(Rows from a dataset)
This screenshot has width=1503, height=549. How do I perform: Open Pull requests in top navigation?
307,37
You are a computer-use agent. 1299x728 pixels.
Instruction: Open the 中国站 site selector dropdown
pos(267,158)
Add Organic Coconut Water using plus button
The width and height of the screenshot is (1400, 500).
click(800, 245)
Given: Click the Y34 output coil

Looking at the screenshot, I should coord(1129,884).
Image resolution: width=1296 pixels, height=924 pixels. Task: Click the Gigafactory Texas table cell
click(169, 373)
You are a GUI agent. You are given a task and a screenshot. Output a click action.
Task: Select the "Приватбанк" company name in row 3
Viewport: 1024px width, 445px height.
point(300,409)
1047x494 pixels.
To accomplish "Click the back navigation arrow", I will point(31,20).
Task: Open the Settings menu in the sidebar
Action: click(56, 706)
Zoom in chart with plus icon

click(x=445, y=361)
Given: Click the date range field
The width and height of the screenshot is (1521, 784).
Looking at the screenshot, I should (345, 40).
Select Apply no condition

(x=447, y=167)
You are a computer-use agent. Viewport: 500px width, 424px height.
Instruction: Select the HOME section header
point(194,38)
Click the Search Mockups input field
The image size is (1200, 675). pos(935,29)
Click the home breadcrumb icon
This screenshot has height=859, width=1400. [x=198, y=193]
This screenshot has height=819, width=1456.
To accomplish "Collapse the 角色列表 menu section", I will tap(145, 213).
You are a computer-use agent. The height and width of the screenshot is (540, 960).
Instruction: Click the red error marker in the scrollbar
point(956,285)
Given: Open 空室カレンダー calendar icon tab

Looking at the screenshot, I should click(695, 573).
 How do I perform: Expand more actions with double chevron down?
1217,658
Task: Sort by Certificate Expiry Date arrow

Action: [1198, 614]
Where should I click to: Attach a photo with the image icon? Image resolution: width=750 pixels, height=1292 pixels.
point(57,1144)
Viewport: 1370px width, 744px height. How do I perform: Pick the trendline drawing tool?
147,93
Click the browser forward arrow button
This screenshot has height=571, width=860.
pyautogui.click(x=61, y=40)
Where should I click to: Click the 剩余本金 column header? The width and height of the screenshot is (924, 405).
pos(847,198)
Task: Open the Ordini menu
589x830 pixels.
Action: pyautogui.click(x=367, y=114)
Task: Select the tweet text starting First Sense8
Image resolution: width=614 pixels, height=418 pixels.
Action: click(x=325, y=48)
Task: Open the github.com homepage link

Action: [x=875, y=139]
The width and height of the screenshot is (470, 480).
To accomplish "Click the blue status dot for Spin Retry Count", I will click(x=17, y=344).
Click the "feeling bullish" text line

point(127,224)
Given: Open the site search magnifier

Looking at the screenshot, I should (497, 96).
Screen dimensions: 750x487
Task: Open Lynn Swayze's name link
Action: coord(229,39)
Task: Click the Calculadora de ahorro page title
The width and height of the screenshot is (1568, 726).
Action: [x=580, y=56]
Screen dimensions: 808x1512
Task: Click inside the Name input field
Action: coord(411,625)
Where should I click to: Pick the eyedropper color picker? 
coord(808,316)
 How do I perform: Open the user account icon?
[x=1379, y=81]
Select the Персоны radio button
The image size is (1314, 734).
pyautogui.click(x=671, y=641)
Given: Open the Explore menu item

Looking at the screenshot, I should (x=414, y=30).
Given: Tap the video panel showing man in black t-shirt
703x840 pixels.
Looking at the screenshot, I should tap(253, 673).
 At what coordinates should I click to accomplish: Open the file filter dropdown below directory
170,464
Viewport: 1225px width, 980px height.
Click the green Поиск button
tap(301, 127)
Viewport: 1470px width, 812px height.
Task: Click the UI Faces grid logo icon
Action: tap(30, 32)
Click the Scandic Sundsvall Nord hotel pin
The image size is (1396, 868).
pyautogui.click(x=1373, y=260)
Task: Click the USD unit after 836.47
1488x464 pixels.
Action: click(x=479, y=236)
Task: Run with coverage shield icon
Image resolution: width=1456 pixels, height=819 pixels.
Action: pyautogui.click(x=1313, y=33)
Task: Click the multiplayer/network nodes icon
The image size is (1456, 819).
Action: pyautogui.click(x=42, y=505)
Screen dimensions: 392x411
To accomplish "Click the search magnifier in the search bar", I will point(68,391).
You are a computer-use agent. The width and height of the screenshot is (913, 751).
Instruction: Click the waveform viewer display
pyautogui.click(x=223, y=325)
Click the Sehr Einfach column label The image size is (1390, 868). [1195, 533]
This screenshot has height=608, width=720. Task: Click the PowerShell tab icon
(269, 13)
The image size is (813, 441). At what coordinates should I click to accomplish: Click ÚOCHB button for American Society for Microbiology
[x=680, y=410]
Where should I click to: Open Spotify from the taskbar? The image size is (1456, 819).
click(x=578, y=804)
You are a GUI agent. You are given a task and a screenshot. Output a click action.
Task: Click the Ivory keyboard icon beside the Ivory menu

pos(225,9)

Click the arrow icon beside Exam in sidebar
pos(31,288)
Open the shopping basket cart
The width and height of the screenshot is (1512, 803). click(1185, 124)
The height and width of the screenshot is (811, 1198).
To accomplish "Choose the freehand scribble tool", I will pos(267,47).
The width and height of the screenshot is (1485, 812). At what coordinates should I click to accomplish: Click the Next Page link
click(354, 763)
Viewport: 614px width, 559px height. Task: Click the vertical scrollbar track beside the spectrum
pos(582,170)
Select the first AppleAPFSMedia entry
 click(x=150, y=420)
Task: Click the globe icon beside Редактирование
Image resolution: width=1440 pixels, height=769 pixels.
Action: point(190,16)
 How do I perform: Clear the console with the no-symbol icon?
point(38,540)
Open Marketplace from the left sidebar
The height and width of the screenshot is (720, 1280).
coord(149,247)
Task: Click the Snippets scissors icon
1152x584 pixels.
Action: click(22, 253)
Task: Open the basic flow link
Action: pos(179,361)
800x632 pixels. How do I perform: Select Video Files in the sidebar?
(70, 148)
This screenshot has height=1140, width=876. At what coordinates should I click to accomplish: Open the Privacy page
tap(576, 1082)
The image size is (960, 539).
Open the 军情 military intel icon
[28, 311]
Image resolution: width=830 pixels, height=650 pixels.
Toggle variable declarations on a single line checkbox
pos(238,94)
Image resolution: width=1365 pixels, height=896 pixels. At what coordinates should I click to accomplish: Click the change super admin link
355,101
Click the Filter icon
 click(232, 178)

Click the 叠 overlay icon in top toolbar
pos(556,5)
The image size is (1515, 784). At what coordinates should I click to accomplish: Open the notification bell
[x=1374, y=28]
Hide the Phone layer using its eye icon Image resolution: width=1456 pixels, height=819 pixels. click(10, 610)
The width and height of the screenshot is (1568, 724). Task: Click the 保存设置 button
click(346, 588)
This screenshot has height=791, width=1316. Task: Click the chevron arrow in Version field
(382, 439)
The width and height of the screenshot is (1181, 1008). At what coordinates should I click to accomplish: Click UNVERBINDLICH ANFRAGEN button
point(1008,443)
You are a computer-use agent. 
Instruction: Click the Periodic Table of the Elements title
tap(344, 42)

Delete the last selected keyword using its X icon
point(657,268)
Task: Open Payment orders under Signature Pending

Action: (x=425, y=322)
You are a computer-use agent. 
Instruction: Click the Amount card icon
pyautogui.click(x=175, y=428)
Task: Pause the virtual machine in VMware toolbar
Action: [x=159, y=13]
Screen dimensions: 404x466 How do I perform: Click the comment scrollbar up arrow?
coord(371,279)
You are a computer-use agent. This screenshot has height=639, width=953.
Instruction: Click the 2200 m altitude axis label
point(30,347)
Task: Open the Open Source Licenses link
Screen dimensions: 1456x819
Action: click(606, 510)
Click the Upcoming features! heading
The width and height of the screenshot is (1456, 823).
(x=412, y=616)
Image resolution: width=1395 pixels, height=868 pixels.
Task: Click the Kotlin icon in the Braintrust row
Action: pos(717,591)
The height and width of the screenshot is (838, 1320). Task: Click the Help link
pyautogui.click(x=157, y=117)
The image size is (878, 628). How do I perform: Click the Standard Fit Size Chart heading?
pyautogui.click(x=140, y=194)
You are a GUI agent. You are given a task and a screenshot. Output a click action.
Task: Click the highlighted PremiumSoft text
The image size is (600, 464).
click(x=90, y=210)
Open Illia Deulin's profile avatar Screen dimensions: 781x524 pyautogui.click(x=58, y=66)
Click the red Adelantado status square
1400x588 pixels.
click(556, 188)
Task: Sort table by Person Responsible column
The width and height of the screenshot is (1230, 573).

● **The task**
Can you repeat the lines starting at the one containing "Image resolution: width=1296" and ending at the one containing "point(300,409)", swapping "Select" for "Choose" and leaving everything else unchanged?

● **Output below**
Image resolution: width=1296 pixels, height=924 pixels. Task: Click the Gigafactory Texas table cell
click(169, 373)
You are a GUI agent. You are given a task and a screenshot. Output a click action.
Task: Choose the "Приватбанк" company name in row 3
Viewport: 1024px width, 445px height.
point(300,409)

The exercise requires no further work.